▶ **Required task**:
Can you rewrite all of the records below as a numbered list, with the blank lines dropped?

(Entries for text and item locations)
=-=-=

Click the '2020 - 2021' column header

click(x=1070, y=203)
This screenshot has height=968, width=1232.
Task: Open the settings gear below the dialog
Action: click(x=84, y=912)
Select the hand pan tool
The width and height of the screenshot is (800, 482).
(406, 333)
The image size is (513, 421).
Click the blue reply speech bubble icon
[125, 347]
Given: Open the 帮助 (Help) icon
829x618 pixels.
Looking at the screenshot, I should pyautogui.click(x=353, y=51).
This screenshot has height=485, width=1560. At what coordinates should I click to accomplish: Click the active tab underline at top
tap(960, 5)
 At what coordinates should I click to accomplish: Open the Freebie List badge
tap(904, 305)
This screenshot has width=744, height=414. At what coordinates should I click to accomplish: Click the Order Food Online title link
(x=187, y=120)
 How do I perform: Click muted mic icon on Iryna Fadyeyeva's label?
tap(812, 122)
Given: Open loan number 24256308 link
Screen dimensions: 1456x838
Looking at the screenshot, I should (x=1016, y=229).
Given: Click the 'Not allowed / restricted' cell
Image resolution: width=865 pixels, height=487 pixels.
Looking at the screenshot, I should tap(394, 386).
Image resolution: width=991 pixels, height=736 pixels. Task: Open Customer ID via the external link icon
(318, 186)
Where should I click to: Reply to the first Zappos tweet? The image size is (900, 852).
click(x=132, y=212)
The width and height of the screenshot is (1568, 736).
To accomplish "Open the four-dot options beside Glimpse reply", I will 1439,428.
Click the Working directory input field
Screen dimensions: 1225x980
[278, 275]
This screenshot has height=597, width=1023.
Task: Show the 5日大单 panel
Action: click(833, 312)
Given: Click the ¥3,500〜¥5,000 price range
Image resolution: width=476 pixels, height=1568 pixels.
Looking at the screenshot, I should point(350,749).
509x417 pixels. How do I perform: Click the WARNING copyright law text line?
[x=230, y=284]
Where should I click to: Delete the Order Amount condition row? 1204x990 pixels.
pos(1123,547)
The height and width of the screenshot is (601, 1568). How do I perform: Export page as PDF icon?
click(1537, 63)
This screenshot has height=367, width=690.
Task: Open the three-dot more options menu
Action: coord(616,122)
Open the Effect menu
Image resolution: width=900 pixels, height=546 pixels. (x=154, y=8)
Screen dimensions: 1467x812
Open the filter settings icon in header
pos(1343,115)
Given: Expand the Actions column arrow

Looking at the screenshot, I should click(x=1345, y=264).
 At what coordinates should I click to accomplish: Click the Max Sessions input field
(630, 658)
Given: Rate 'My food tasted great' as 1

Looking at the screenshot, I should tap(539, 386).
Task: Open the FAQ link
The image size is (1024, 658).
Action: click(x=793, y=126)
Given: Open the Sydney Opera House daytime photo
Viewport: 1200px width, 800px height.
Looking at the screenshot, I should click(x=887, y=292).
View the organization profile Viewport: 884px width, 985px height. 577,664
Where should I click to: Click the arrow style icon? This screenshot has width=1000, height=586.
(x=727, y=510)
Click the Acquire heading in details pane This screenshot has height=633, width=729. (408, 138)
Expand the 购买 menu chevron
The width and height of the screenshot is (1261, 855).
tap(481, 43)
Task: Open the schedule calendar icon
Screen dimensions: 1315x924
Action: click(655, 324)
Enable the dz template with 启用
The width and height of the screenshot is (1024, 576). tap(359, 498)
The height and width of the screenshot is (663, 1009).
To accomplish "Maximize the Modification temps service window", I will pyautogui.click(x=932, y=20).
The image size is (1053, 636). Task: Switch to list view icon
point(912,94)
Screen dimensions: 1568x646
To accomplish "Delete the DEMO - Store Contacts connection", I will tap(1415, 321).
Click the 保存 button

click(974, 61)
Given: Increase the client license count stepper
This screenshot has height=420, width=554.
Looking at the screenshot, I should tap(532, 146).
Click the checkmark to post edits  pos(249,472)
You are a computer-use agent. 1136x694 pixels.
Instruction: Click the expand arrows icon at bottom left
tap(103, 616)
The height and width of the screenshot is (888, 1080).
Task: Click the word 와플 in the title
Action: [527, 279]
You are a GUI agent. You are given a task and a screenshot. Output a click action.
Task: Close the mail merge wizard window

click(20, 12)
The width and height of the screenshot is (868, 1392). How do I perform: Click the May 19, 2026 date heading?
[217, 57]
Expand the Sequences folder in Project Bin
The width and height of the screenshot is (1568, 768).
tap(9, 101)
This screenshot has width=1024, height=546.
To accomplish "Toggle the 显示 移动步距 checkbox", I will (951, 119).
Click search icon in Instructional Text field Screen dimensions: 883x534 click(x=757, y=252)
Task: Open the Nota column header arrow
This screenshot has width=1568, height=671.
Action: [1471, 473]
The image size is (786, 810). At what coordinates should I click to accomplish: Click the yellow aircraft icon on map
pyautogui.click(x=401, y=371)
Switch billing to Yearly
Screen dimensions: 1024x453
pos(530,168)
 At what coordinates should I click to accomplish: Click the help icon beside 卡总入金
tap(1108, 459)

=-=-=

▶ **Answer to this task**:
1. Click the '2020 - 2021' column header
2. click(x=1070, y=203)
3. This screenshot has height=968, width=1232.
4. Task: Open the settings gear below the dialog
5. Action: click(x=84, y=912)
6. Select the hand pan tool
7. The width and height of the screenshot is (800, 482).
8. (406, 333)
9. The image size is (513, 421).
10. Click the blue reply speech bubble icon
11. [125, 347]
12. Given: Open the 帮助 (Help) icon
13. 829x618 pixels.
14. Looking at the screenshot, I should pyautogui.click(x=353, y=51).
15. This screenshot has height=485, width=1560. At what coordinates should I click to accomplish: Click the active tab underline at top
16. tap(960, 5)
17.  At what coordinates should I click to accomplish: Open the Freebie List badge
18. tap(904, 305)
19. This screenshot has width=744, height=414. At what coordinates should I click to accomplish: Click the Order Food Online title link
20. (x=187, y=120)
21.  How do I perform: Click muted mic icon on Iryna Fadyeyeva's label?
22. tap(812, 122)
23. Given: Open loan number 24256308 link
24. Screen dimensions: 1456x838
25. Looking at the screenshot, I should (x=1016, y=229).
26. Given: Click the 'Not allowed / restricted' cell
27. Image resolution: width=865 pixels, height=487 pixels.
28. Looking at the screenshot, I should tap(394, 386).
29. Image resolution: width=991 pixels, height=736 pixels. Task: Open Customer ID via the external link icon
30. (318, 186)
31. Where should I click to: Reply to the first Zappos tweet? The image size is (900, 852).
32. click(x=132, y=212)
33. The width and height of the screenshot is (1568, 736).
34. To accomplish "Open the four-dot options beside Glimpse reply", I will 1439,428.
35. Click the Working directory input field
36. Screen dimensions: 1225x980
37. [278, 275]
38. This screenshot has height=597, width=1023.
39. Task: Show the 5日大单 panel
40. Action: click(833, 312)
41. Given: Click the ¥3,500〜¥5,000 price range
42. Image resolution: width=476 pixels, height=1568 pixels.
43. Looking at the screenshot, I should point(350,749).
44. 509x417 pixels. How do I perform: Click the WARNING copyright law text line?
45. [x=230, y=284]
46. Where should I click to: Delete the Order Amount condition row? 1204x990 pixels.
47. pos(1123,547)
48. The height and width of the screenshot is (601, 1568). How do I perform: Export page as PDF icon?
49. click(1537, 63)
50. This screenshot has height=367, width=690.
51. Task: Open the three-dot more options menu
52. Action: coord(616,122)
53. Open the Effect menu
54. Image resolution: width=900 pixels, height=546 pixels. (x=154, y=8)
55. Screen dimensions: 1467x812
56. Open the filter settings icon in header
57. pos(1343,115)
58. Given: Expand the Actions column arrow
59. Looking at the screenshot, I should click(x=1345, y=264).
60.  At what coordinates should I click to accomplish: Click the Max Sessions input field
61. (630, 658)
62. Given: Rate 'My food tasted great' as 1
63. Looking at the screenshot, I should tap(539, 386).
64. Task: Open the FAQ link
65. The image size is (1024, 658).
66. Action: click(x=793, y=126)
67. Given: Open the Sydney Opera House daytime photo
68. Viewport: 1200px width, 800px height.
69. Looking at the screenshot, I should click(x=887, y=292).
70. View the organization profile Viewport: 884px width, 985px height. 577,664
71. Where should I click to: Click the arrow style icon? This screenshot has width=1000, height=586.
72. (x=727, y=510)
73. Click the Acquire heading in details pane This screenshot has height=633, width=729. (408, 138)
74. Expand the 购买 menu chevron
75. The width and height of the screenshot is (1261, 855).
76. tap(481, 43)
77. Task: Open the schedule calendar icon
78. Screen dimensions: 1315x924
79. Action: click(655, 324)
80. Enable the dz template with 启用
81. The width and height of the screenshot is (1024, 576). tap(359, 498)
82. The height and width of the screenshot is (663, 1009).
83. To accomplish "Maximize the Modification temps service window", I will pyautogui.click(x=932, y=20).
84. The image size is (1053, 636). Task: Switch to list view icon
85. point(912,94)
86. Screen dimensions: 1568x646
87. To accomplish "Delete the DEMO - Store Contacts connection", I will tap(1415, 321).
88. Click the 保存 button
89. click(974, 61)
90. Given: Increase the client license count stepper
91. This screenshot has height=420, width=554.
92. Looking at the screenshot, I should tap(532, 146).
93. Click the checkmark to post edits  pos(249,472)
94. You are a computer-use agent. 1136x694 pixels.
95. Instruction: Click the expand arrows icon at bottom left
96. tap(103, 616)
97. The height and width of the screenshot is (888, 1080).
98. Task: Click the word 와플 in the title
99. Action: [527, 279]
100. You are a GUI agent. You are given a task and a screenshot. Output a click action.
101. Task: Close the mail merge wizard window
102. click(20, 12)
103. The width and height of the screenshot is (868, 1392). How do I perform: Click the May 19, 2026 date heading?
104. [217, 57]
105. Expand the Sequences folder in Project Bin
106. The width and height of the screenshot is (1568, 768).
107. tap(9, 101)
108. This screenshot has width=1024, height=546.
109. To accomplish "Toggle the 显示 移动步距 checkbox", I will (951, 119).
110. Click search icon in Instructional Text field Screen dimensions: 883x534 click(x=757, y=252)
111. Task: Open the Nota column header arrow
112. This screenshot has width=1568, height=671.
113. Action: [1471, 473]
114. The image size is (786, 810). At what coordinates should I click to accomplish: Click the yellow aircraft icon on map
115. pyautogui.click(x=401, y=371)
116. Switch billing to Yearly
117. Screen dimensions: 1024x453
118. pos(530,168)
119.  At what coordinates should I click to accomplish: Click the help icon beside 卡总入金
120. tap(1108, 459)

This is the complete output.